A discussão sobre o tema aumentou desde 2020, segundo o advogado Eduardo Correa da Silva, do Correa Porto Advogados. “Essas decisões de TRFs têm dado mais força à tese”, afirma ele, que obteve recentemente decisão favorável a um cliente no TRF da 3ª Região (processo nº 5002988-49.2021.4.03.0000).
Apesar das decisões favoráveis, o tema ainda está em aberto, diz o advogado Alessandro Mendes Cardoso, do escritório Rolim, Viotti & Leite Campos Advogados. “A tese para vale transporte e auxílio-alimentação é boa, já que se trata de verba de natureza social e não remuneratória, seja na parcela do empregador ou do empregado.”
Há um problema, porém, nessas discussões, segundo Caio Taniguchi, do TSA Advogados.
Com a exclusão desses valores, a Previdência pode não contar determinados períodos para a aposentadoria dos trabalhadores que ganham um salário mínimo, já que a lei estabelece esse limite para o cálculo.
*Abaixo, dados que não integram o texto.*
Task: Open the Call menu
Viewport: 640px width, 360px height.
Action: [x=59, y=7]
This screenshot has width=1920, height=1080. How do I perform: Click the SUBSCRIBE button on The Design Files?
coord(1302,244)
Ele destaca ainda que, com as decisões favoráveis, surgiram “teses filhotes”, que incluem seguro de vida e previdência privada.
Por nota, a Procuradoria-Geral da Fazenda Nacional (PGFN) afirma que essas verbas têm natureza remuneratória. E como já decidiu o Superior Tribunal de Justiça (STJ), em repetitivo (REsp 1358281), acrescenta, “se a verba possuir natureza remuneratória, destinando-se a retribuir o trabalho, qualquer que seja a sua forma, ela deve integrar a base de cálculo da contribuição”
Valor Econômico – Por Adriana Aguiar, 24/08/2021.